▸ WORK INSTRUCTIONS
Output the records in full, exactly as given.

╔══

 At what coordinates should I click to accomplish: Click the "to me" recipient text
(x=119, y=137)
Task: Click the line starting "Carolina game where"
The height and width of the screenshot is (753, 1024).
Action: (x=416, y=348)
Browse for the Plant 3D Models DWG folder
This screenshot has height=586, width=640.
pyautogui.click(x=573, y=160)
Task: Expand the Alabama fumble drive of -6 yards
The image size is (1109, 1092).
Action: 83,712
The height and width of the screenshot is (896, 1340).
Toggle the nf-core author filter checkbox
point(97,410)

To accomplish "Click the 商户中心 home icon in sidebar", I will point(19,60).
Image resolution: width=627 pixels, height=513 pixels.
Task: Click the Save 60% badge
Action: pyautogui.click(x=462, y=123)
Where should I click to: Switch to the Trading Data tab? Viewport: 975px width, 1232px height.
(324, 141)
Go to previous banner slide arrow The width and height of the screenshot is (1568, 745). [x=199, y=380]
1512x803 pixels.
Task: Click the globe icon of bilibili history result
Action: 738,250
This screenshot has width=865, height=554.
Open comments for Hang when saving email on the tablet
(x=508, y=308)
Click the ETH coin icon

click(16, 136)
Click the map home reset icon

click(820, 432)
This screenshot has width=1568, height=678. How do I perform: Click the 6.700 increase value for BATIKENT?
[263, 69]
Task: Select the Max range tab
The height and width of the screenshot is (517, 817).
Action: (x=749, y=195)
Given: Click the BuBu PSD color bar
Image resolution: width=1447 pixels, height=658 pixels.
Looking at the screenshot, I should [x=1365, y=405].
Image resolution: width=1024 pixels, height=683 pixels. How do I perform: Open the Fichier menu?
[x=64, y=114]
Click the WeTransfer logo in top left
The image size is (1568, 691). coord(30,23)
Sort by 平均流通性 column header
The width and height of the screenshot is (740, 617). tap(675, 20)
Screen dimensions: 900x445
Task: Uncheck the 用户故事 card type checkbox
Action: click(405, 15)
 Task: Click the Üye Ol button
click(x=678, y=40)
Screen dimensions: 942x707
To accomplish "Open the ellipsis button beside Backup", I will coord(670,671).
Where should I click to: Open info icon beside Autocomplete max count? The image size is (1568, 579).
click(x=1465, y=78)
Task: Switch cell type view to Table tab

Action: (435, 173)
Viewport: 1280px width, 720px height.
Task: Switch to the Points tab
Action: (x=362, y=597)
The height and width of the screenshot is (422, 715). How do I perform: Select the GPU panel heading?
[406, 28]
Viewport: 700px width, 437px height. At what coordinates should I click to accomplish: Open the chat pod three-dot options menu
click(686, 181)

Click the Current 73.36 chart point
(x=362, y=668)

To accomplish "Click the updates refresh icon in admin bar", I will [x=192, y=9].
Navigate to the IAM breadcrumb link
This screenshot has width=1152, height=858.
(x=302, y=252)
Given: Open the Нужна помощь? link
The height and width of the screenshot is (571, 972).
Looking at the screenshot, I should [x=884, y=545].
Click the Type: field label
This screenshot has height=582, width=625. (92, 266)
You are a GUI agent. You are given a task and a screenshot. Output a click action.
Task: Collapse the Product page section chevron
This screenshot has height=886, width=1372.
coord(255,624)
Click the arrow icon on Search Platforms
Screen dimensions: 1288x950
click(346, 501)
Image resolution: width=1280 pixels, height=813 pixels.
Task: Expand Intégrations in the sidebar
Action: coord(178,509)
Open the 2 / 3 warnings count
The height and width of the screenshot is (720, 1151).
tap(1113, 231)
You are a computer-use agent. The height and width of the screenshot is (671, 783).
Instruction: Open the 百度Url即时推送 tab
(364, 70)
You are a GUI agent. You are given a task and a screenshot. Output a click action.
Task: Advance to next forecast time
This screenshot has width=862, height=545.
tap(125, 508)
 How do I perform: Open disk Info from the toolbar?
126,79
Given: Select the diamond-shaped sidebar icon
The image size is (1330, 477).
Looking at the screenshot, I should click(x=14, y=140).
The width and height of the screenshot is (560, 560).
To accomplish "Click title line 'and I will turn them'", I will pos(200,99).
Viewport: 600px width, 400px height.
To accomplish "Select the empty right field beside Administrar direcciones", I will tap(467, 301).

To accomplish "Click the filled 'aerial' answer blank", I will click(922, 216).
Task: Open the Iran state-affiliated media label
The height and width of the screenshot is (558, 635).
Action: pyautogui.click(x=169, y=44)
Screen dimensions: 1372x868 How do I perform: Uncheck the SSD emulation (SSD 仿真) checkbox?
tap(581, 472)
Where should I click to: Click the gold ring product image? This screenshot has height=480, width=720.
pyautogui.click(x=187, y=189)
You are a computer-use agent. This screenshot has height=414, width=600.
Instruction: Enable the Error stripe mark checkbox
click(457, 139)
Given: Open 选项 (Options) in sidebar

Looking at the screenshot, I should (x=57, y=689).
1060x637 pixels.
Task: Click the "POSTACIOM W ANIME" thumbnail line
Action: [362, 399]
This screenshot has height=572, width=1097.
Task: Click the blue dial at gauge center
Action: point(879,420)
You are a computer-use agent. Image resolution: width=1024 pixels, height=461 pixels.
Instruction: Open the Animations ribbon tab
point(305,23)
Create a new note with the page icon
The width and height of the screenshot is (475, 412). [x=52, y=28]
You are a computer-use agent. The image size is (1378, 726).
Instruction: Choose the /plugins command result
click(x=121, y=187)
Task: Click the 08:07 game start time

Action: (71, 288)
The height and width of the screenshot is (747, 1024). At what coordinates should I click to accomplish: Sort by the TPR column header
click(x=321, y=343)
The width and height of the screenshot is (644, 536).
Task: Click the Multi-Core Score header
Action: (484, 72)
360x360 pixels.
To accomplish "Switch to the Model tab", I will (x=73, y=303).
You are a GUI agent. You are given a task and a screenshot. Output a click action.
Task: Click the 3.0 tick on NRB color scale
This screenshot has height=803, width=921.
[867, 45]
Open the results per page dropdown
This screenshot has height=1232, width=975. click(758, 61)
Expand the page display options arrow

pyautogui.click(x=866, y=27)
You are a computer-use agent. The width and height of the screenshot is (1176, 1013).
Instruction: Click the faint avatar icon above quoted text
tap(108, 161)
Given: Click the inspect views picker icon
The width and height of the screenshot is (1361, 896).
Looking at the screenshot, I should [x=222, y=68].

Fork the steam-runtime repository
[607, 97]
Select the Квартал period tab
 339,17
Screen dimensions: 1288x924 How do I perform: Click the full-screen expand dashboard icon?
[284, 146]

╚══

▸ SOLUTION TO THIS PROBLEM
 At what coordinates should I click to accomplish: Click the "to me" recipient text
(x=119, y=137)
Task: Click the line starting "Carolina game where"
The height and width of the screenshot is (753, 1024).
Action: (x=416, y=348)
Browse for the Plant 3D Models DWG folder
This screenshot has height=586, width=640.
pyautogui.click(x=573, y=160)
Task: Expand the Alabama fumble drive of -6 yards
The image size is (1109, 1092).
Action: 83,712
The height and width of the screenshot is (896, 1340).
Toggle the nf-core author filter checkbox
point(97,410)

To accomplish "Click the 商户中心 home icon in sidebar", I will point(19,60).
Image resolution: width=627 pixels, height=513 pixels.
Task: Click the Save 60% badge
Action: pyautogui.click(x=462, y=123)
Where should I click to: Switch to the Trading Data tab? Viewport: 975px width, 1232px height.
(324, 141)
Go to previous banner slide arrow The width and height of the screenshot is (1568, 745). [x=199, y=380]
1512x803 pixels.
Task: Click the globe icon of bilibili history result
Action: 738,250
This screenshot has width=865, height=554.
Open comments for Hang when saving email on the tablet
(x=508, y=308)
Click the ETH coin icon

click(16, 136)
Click the map home reset icon

click(820, 432)
This screenshot has width=1568, height=678. How do I perform: Click the 6.700 increase value for BATIKENT?
[263, 69]
Task: Select the Max range tab
The height and width of the screenshot is (517, 817).
Action: (x=749, y=195)
Given: Click the BuBu PSD color bar
Image resolution: width=1447 pixels, height=658 pixels.
Looking at the screenshot, I should [x=1365, y=405].
Image resolution: width=1024 pixels, height=683 pixels. How do I perform: Open the Fichier menu?
[x=64, y=114]
Click the WeTransfer logo in top left
The image size is (1568, 691). coord(30,23)
Sort by 平均流通性 column header
The width and height of the screenshot is (740, 617). tap(675, 20)
Screen dimensions: 900x445
Task: Uncheck the 用户故事 card type checkbox
Action: click(405, 15)
 Task: Click the Üye Ol button
click(x=678, y=40)
Screen dimensions: 942x707
To accomplish "Open the ellipsis button beside Backup", I will coord(670,671).
Where should I click to: Open info icon beside Autocomplete max count? The image size is (1568, 579).
click(x=1465, y=78)
Task: Switch cell type view to Table tab

Action: (435, 173)
Viewport: 1280px width, 720px height.
Task: Switch to the Points tab
Action: (x=362, y=597)
The height and width of the screenshot is (422, 715). How do I perform: Select the GPU panel heading?
[406, 28]
Viewport: 700px width, 437px height. At what coordinates should I click to accomplish: Open the chat pod three-dot options menu
click(686, 181)

Click the Current 73.36 chart point
(x=362, y=668)

To accomplish "Click the updates refresh icon in admin bar", I will [x=192, y=9].
Navigate to the IAM breadcrumb link
This screenshot has width=1152, height=858.
(x=302, y=252)
Given: Open the Нужна помощь? link
The height and width of the screenshot is (571, 972).
Looking at the screenshot, I should [x=884, y=545].
Click the Type: field label
This screenshot has height=582, width=625. (92, 266)
You are a GUI agent. You are given a task and a screenshot. Output a click action.
Task: Collapse the Product page section chevron
This screenshot has height=886, width=1372.
coord(255,624)
Click the arrow icon on Search Platforms
Screen dimensions: 1288x950
click(346, 501)
Image resolution: width=1280 pixels, height=813 pixels.
Task: Expand Intégrations in the sidebar
Action: coord(178,509)
Open the 2 / 3 warnings count
The height and width of the screenshot is (720, 1151).
tap(1113, 231)
You are a computer-use agent. The height and width of the screenshot is (671, 783).
Instruction: Open the 百度Url即时推送 tab
(364, 70)
You are a GUI agent. You are given a task and a screenshot. Output a click action.
Task: Advance to next forecast time
This screenshot has width=862, height=545.
tap(125, 508)
 How do I perform: Open disk Info from the toolbar?
126,79
Given: Select the diamond-shaped sidebar icon
The image size is (1330, 477).
Looking at the screenshot, I should click(x=14, y=140).
The width and height of the screenshot is (560, 560).
To accomplish "Click title line 'and I will turn them'", I will pos(200,99).
Viewport: 600px width, 400px height.
To accomplish "Select the empty right field beside Administrar direcciones", I will tap(467, 301).

To accomplish "Click the filled 'aerial' answer blank", I will click(922, 216).
Task: Open the Iran state-affiliated media label
The height and width of the screenshot is (558, 635).
Action: pyautogui.click(x=169, y=44)
Screen dimensions: 1372x868 How do I perform: Uncheck the SSD emulation (SSD 仿真) checkbox?
tap(581, 472)
Where should I click to: Click the gold ring product image? This screenshot has height=480, width=720.
pyautogui.click(x=187, y=189)
You are a computer-use agent. This screenshot has height=414, width=600.
Instruction: Enable the Error stripe mark checkbox
click(457, 139)
Given: Open 选项 (Options) in sidebar

Looking at the screenshot, I should (x=57, y=689).
1060x637 pixels.
Task: Click the "POSTACIOM W ANIME" thumbnail line
Action: [362, 399]
This screenshot has height=572, width=1097.
Task: Click the blue dial at gauge center
Action: point(879,420)
You are a computer-use agent. Image resolution: width=1024 pixels, height=461 pixels.
Instruction: Open the Animations ribbon tab
point(305,23)
Create a new note with the page icon
The width and height of the screenshot is (475, 412). [x=52, y=28]
You are a computer-use agent. The image size is (1378, 726).
Instruction: Choose the /plugins command result
click(x=121, y=187)
Task: Click the 08:07 game start time

Action: (71, 288)
The height and width of the screenshot is (747, 1024). At what coordinates should I click to accomplish: Sort by the TPR column header
click(x=321, y=343)
The width and height of the screenshot is (644, 536).
Task: Click the Multi-Core Score header
Action: (484, 72)
360x360 pixels.
To accomplish "Switch to the Model tab", I will (x=73, y=303).
You are a GUI agent. You are given a task and a screenshot. Output a click action.
Task: Click the 3.0 tick on NRB color scale
This screenshot has height=803, width=921.
[867, 45]
Open the results per page dropdown
This screenshot has height=1232, width=975. click(758, 61)
Expand the page display options arrow

pyautogui.click(x=866, y=27)
You are a computer-use agent. The width and height of the screenshot is (1176, 1013).
Instruction: Click the faint avatar icon above quoted text
tap(108, 161)
Given: Click the inspect views picker icon
The width and height of the screenshot is (1361, 896).
Looking at the screenshot, I should [x=222, y=68].

Fork the steam-runtime repository
[607, 97]
Select the Квартал period tab
 339,17
Screen dimensions: 1288x924 How do I perform: Click the full-screen expand dashboard icon?
[284, 146]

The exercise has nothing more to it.